Make beet puree by trimming beets and simmering them in a large pot of water for about 45 minutes, or until tender. Drain the liquid and cool the beets by running cold water on them for 1 minute. Slide the skins off, and then place them in a food processor and puree until smooth. Let the puree cool slightly before using it in the cake.

Cake:

Cream together 1½ cups of butter with the dark brown sugar until smooth and fluffy. Add the eggs one at a time, blending each completely. Melt the rest of the butter with the dark chocolate over a simmering pot of water until melted and smooth.

Cool slightly, then add the chocolate mixture, beet puree, and vanilla into the butter-sugar mixture (it’s OK if it looks slightly separated at this point).

In a separate bowl, sift together flour, baking soda, salt, cinnamon, and nutmeg.
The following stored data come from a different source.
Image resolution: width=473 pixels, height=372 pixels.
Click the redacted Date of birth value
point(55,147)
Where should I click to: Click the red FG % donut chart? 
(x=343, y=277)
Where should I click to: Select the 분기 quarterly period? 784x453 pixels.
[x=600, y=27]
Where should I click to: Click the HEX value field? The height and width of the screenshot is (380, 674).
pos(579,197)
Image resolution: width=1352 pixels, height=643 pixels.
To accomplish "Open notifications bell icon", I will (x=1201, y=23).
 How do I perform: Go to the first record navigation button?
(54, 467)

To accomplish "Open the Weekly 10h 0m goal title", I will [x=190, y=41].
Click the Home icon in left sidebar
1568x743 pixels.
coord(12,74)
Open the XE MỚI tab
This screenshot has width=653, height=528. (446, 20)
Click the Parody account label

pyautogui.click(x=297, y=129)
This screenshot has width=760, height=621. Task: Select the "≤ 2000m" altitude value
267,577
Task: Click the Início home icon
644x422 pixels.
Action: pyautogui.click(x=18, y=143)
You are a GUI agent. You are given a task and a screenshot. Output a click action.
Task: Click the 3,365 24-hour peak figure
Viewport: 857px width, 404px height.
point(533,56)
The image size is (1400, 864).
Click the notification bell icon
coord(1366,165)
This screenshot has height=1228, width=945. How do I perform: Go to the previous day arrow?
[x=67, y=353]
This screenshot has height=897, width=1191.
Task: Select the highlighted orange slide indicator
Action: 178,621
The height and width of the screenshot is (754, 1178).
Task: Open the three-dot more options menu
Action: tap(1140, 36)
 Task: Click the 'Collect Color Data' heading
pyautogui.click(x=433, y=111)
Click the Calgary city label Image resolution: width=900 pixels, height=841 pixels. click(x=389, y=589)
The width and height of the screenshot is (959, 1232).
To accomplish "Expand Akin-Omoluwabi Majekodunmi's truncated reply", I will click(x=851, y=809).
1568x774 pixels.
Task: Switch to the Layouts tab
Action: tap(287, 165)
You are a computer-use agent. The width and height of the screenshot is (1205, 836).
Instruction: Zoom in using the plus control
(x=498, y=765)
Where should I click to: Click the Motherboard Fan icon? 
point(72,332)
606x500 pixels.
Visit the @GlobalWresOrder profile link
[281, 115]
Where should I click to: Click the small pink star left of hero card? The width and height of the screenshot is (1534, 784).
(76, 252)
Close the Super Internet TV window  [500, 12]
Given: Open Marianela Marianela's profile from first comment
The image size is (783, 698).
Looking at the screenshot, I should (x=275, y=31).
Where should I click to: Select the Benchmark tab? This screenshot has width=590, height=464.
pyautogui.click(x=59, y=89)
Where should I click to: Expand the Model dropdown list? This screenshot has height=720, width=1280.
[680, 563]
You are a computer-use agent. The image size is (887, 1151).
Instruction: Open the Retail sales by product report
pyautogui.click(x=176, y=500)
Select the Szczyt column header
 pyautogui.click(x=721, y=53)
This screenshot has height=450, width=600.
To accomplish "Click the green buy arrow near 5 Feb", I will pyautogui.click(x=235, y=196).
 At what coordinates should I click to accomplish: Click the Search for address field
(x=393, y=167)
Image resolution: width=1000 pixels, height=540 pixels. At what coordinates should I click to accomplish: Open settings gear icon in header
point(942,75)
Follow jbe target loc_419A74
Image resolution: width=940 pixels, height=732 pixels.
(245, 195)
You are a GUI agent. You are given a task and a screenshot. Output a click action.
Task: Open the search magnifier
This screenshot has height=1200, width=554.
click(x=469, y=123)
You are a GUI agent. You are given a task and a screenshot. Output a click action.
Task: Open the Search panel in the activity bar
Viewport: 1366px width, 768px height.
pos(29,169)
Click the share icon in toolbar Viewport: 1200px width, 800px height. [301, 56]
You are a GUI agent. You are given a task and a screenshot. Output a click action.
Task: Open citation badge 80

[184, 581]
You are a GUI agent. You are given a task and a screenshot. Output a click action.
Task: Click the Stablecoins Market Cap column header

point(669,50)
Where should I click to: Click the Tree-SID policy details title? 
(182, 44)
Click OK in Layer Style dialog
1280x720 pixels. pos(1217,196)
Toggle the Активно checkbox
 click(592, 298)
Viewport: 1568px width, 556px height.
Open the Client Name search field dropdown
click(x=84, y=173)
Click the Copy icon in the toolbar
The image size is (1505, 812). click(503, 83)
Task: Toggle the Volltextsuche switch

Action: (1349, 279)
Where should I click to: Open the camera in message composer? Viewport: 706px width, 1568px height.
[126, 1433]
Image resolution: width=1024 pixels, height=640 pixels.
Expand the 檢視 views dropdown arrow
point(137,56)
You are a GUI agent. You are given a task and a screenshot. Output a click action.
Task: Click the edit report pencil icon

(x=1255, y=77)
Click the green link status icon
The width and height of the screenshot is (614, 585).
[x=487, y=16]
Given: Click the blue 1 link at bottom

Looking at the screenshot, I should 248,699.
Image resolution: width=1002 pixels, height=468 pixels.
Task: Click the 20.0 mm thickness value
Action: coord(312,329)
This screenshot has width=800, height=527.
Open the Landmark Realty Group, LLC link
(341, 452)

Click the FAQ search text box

Add the flour mixture to the wet ingredients bowl and mix well.

Line a shallow, full-sized hotel pan with parchment paper, lightly spray with a non-stick spray, and pour in batter. Smooth the top and bake at 350º for 25 minutes or until a toothpick inserted in the middle comes out clean.

Let cool to room temperature, then wrap and refrigerate for about an hour or until completely cooled down.

Using a 2-inch-round cookie cutter, cut out as many cakes as you can (about 32) and place on a sheet pan lined with parchment paper. Wrap and refrigerate until ready to glaze.

Hot chocolate glaze:

  • 1 cup unsalted butter
  • ½ cup whole milk warmed
  • ¼ cup light corn syrup
  • 4 tsp vanilla extract
  • 1 cup 55 percent chocolate, chopped
  • 4 cups confectioner’s sugar, sifted

In a small pot over medium-high heat, melt together the butter, whole milk, corn syrup, and vanilla extract. Decrease heat to low and add the chopped chocolate, whisking until completely melted. Turn off the heat and add the powdered sugar, whisking until completely smooth.

Set the mini roasted beet and chocolate cakes on a wire rack, with a sheet pan underneath to save the unused glaze. Using a small ladle, pour the glaze over the cakes, coating the cakes as much as possible.

Let the glaze set for 30 minutes before transferring the cakes to a hotel pan lined with parchment paper.

Wrap and refrigerate. Bring the cakes out to room temperature before serving.